Crítica | Miss Violence
O começo do fim. O fim de uma família. Uma árvore cortada não por meio de força externa, mas corroída por um invasor cupim que, em um segundo de posse de suas raízes, começa aos poucos a degradação da prejudicada estrutura interna. A primeira denúncia são os frutos que caem em direção ao solo, agora desnutridos, e se espatifam no chão, a polpa estourando – imaginem a cena. A queda junto a decadência marca o declínio de qualquer germinação, sendo assim uma questão de tempo (curto) para a árvore da vida, a partir dai, ostentar apenas o epitáfio já anunciado.
Miss Violence deseja mexer com seu psicológico. Aos despreparados, vai e consegue bem, porque choca e seu intuito principal é o choque com um verniz de estudo financeiro e social da atual crise que a Grécia ainda enfrenta, com sua população refém de um sistema incrédulo às demandas públicas. O que acontece dentro de uma árvore, um ser vivo à beira do abismo? não é a pergunta certa. Aonde ela assegura suas raízes para resistir a queda total é a pergunta a qual o filme de Alexandro Avranas investiga inteligentemente com poucas palavras, movimento em quadro ou extra-diegeses, dissecando o valor positivo ou negativo das ramificações familiares em tempos de cegueira e emergência existencial. Não há otimismo ou pessimismo. Não há filosofia ou canções de ninar, gosto de fábula; nada. É desse nada que surge a força do não verbal transformando a atmosfera de cada close ou dose de silêncio em objeto quase palpável, cortante, visível.

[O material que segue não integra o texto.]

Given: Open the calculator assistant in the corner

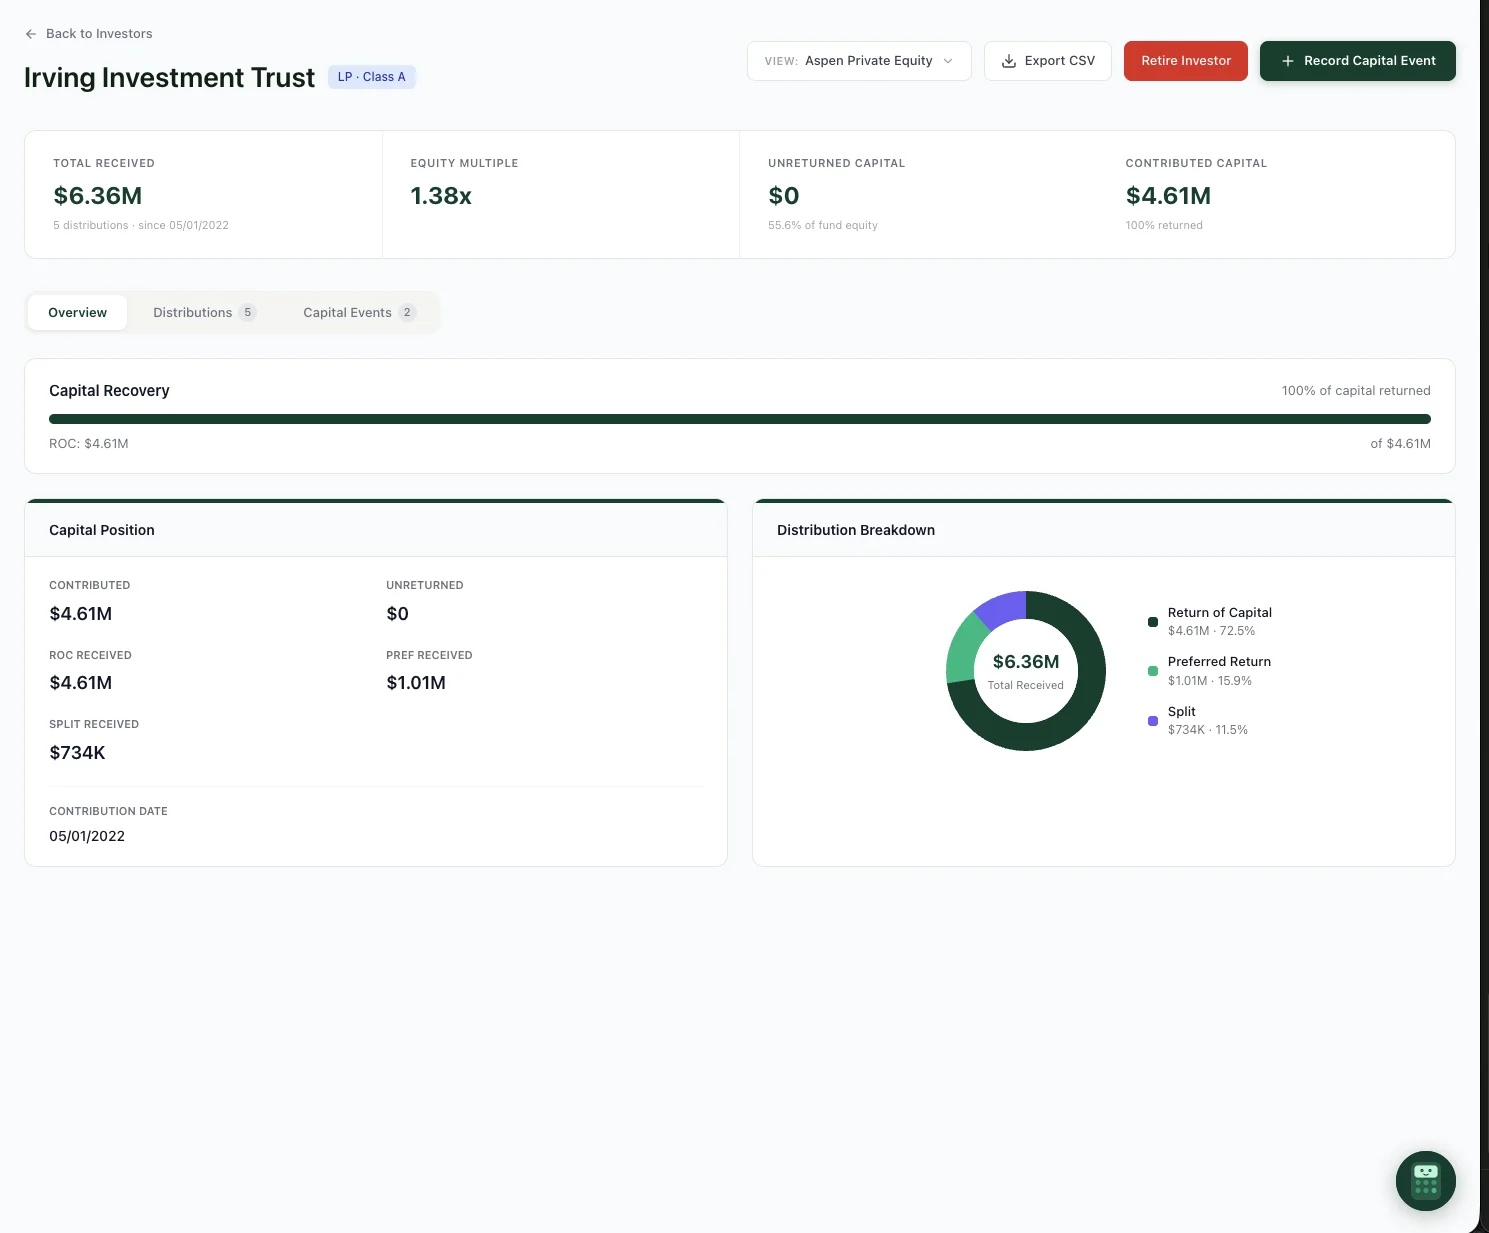Looking at the screenshot, I should click(1425, 1181).
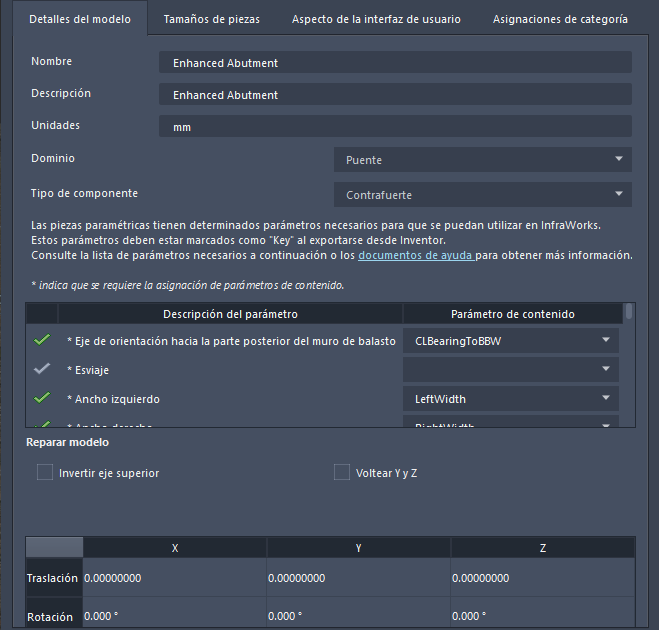Click the Unidades field showing mm
The width and height of the screenshot is (659, 630).
(x=395, y=127)

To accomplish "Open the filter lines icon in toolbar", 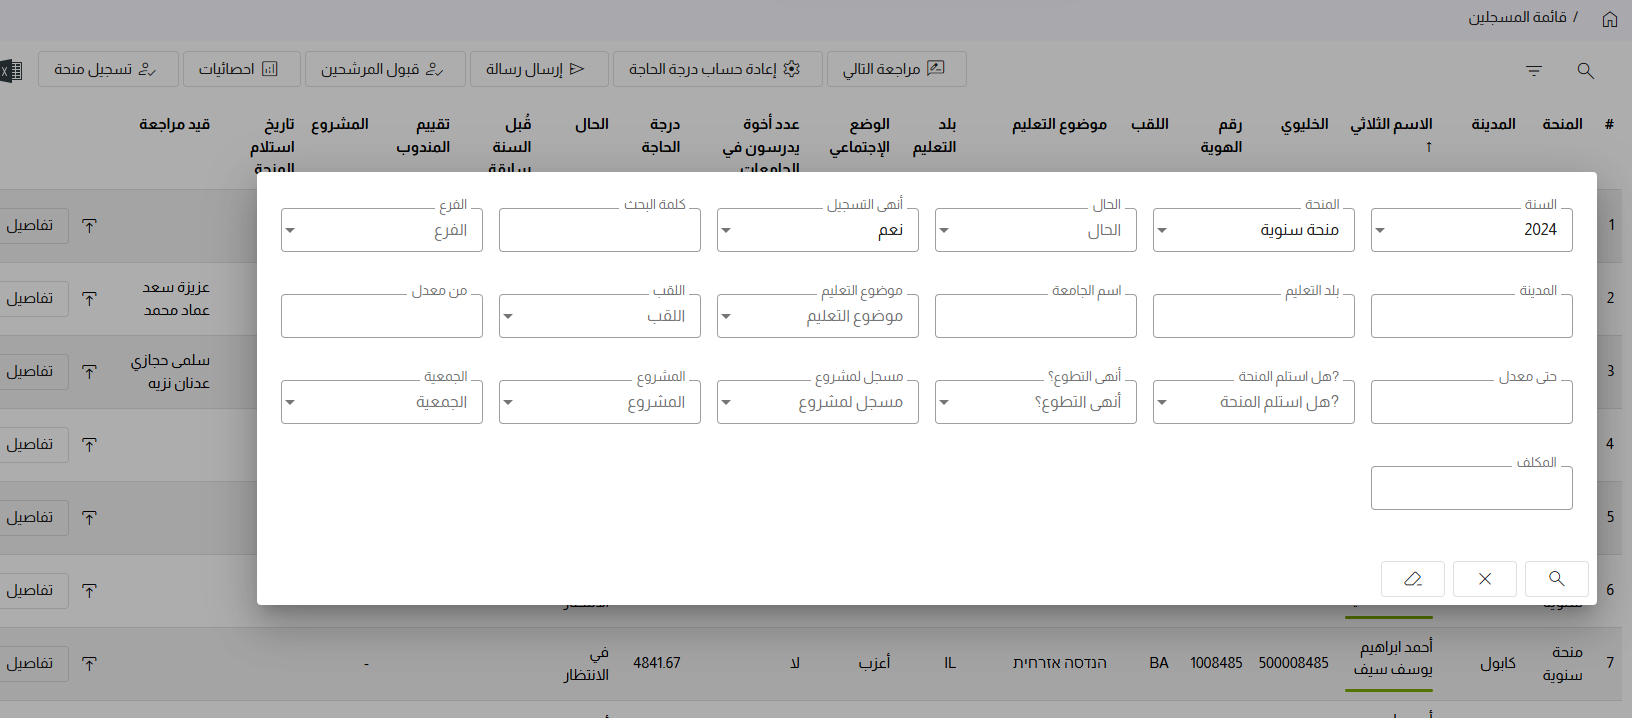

É o exercício mudo de se assistir três tigres tristes se debatendo numa jaula. Aguenta quem pode. Uma espiral de reviravoltas com base nutrida pela claustrofobia vivida e suportada longe de olhos públicos, sempre entre quatro paredes, no qual tudo o que é visível tem uma importância tão grande quanto o poder da palavra em filme de Woody Allen. O poder neste caso repousa em detalhes: as cortinas sempre fechadas, o silêncio que exclama feito buzina de caminhão e a realidade na mesa do jantar que nos toca por alcançar os personagens, vítimas de si mesmos, com o poder de um jato em rasante no céu.
Se Miss Violence é gratuito, frio e denso demais, prevendo a opinião da maioria dos espectadores que assisti-lo, o contato com a depressão de uma realidade burlada por uma câmera (que tenta ser invisível mas não consegue atingir tal efeito) também dita de forma extrema e sem meias verdades a impressão do público. Contudo, nada na projeção omite a certeza quanto a sensibilidade do autor, imerso até o primeiro chacra num miserável cotidiano, árvore que jamais será a mesma, e que pode existir no vizinho ao nosso lado, universalmente. Destaque para as atuações: Sete tigres tristes à flor da pele. Um comediante morreu em Nova York. Uns dizem que foi suicídio. Vai saber.